** BEGIN SOURCE **

Naughty Novelists News and Giving Creativity a Hand

Naughty Novelists

For those of you who haven’t already heard me shouting it on Facebook or Twitter, yesterday’s Daily Express ran a lovely article called We’re the New Naughty Novelists, in which I got interviewed along with two very big hitters, Janine Ashbless and Primula Bond. I was chuffed to be in such talented company. The topic of the piece was our ordinary lives. Of course all of this is in the wake of the Fifty Shades phenomenon. The article is very positive and supportive and I don’t know about my two esteamed colleagues, but I had great fun when the make-up artist and photographer came to take some shots of me being ordinary.

** END SOURCE **
** BEGIN RECORDED DATA **

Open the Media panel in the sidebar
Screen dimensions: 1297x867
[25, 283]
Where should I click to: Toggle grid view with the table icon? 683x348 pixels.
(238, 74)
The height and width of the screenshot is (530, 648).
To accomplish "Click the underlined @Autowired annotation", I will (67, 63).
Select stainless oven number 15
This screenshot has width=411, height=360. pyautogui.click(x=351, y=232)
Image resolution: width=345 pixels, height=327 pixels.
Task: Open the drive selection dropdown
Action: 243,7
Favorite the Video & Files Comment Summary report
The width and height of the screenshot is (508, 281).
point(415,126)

** END RECORDED DATA **
** BEGIN RECORDED DATA **

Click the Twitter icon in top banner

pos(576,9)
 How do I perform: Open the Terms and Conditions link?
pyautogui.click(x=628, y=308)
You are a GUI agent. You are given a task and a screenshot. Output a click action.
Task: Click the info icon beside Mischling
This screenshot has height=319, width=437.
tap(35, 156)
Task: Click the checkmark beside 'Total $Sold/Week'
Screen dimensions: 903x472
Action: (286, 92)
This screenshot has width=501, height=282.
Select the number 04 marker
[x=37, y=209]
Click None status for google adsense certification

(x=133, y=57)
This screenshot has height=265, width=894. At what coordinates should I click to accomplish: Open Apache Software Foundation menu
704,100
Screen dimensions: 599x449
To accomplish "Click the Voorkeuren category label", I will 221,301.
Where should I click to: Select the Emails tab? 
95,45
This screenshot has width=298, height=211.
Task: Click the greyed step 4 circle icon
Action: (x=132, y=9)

** END RECORDED DATA **

Write out, word for word, the part of the naughty novelists post above between "For those of" and "me being ordinary.", inclusive.

▶ **RESULT FOR THIS EXERCISE**:
For those of you who haven’t already heard me shouting it on Facebook or Twitter, yesterday’s Daily Express ran a lovely article called We’re the New Naughty Novelists, in which I got interviewed along with two very big hitters, Janine Ashbless and Primula Bond. I was chuffed to be in such talented company. The topic of the piece was our ordinary lives. Of course all of this is in the wake of the Fifty Shades phenomenon. The article is very positive and supportive and I don’t know about my two esteamed colleagues, but I had great fun when the make-up artist and photographer came to take some shots of me being ordinary.